Nov 26, 2010

The History of Magic

 “Bebin!” Dorri Jun would say to keep Laila’s attention from straying away. Once she was sure that Laila was all ears Dorri Jun would continue.  

In the privacy of the low ceilinged attic, Dorri Jun and Laila sat huddled over the Grimoire. The dank musty smell from the numerous old rugs, rolled into the corner, was nullified by a sweet smell emanating from the casket.
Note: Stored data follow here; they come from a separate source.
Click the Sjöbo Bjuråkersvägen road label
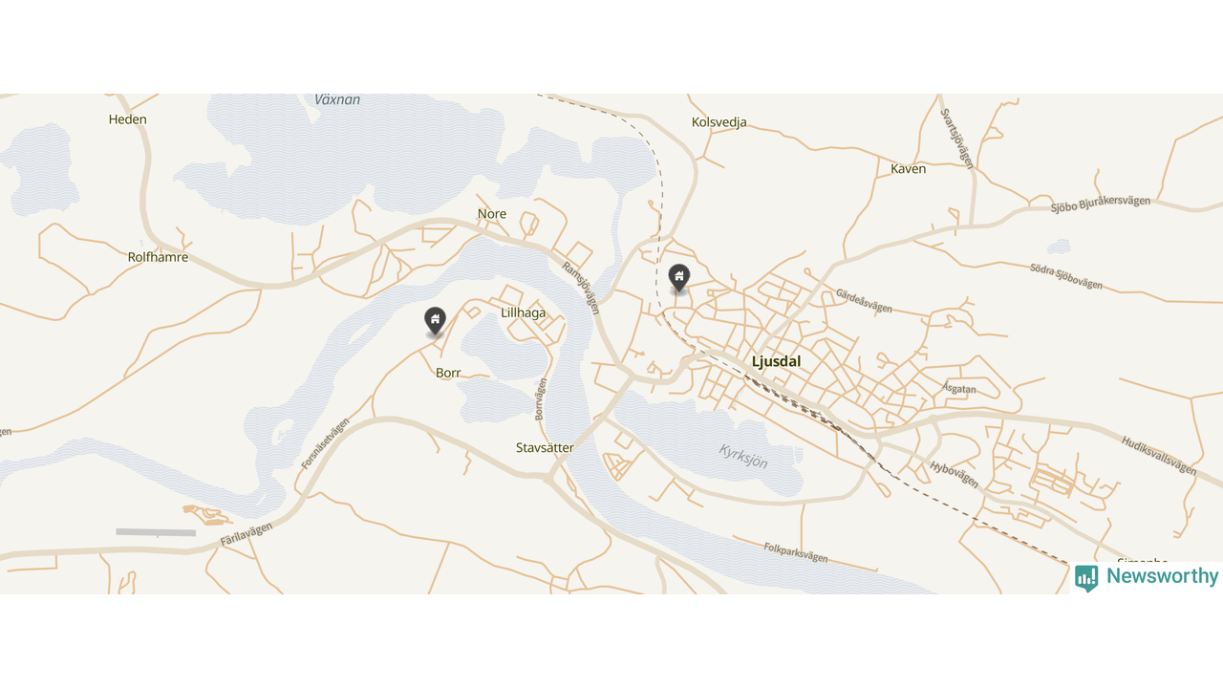Image resolution: width=1223 pixels, height=688 pixels. coord(1101,204)
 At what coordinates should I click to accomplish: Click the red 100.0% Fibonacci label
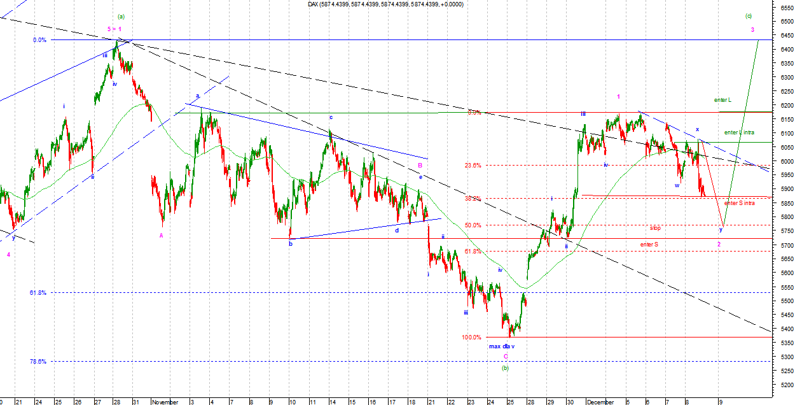[472, 338]
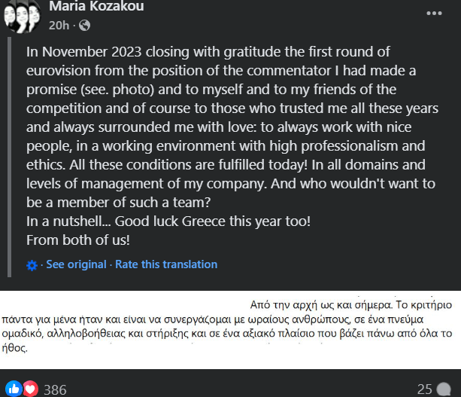Click the Maria Kozakou name link

[x=96, y=6]

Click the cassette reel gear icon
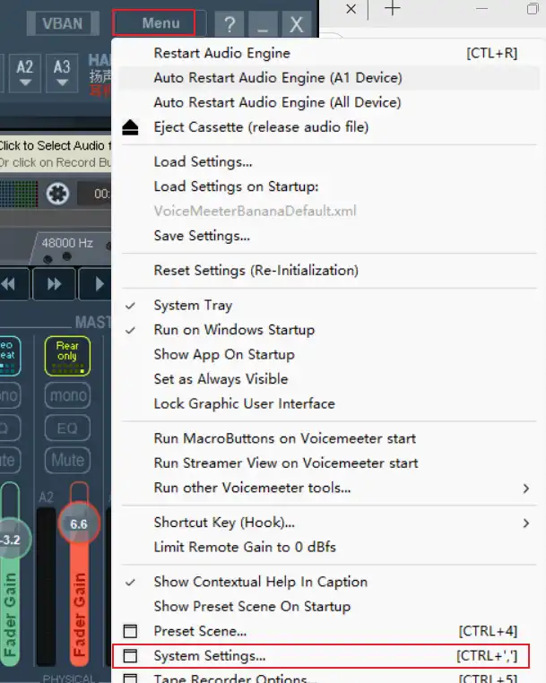coord(58,194)
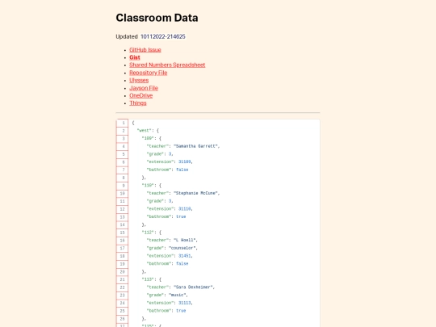This screenshot has height=327, width=436.
Task: Click teacher name Sara Dexheimer
Action: (x=194, y=287)
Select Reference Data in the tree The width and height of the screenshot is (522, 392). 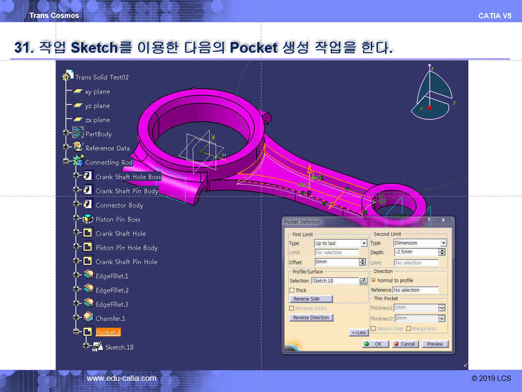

Dorri Jun believed that like in a school, her teaching had to be all encompassing too. Laila had to know the history and the geography about, all the mathematics of, the new occult science she was being initiated to. Laila sat through all the lessons in a trance-like awe.

The story of magic began with Zarat who was the first to discover this occult science around the year 6347 BC.  For centuries together, the ancient philosopher guarded his knowledge with his life. He slept only a few hours in the night and began his penance in the wee hours of the day. It was believed that he held communion with only two trusted followers in the secure environs of a chamber unknown to the world. The true identity of these followers was never revealed and they were like the anonymous apostles of Zarat’s religion of magic. The treasure of their knowledge was inherited by the disciples appointed by them, in turn. And thus Zarat’s magic travelled down generations through only the whispered words.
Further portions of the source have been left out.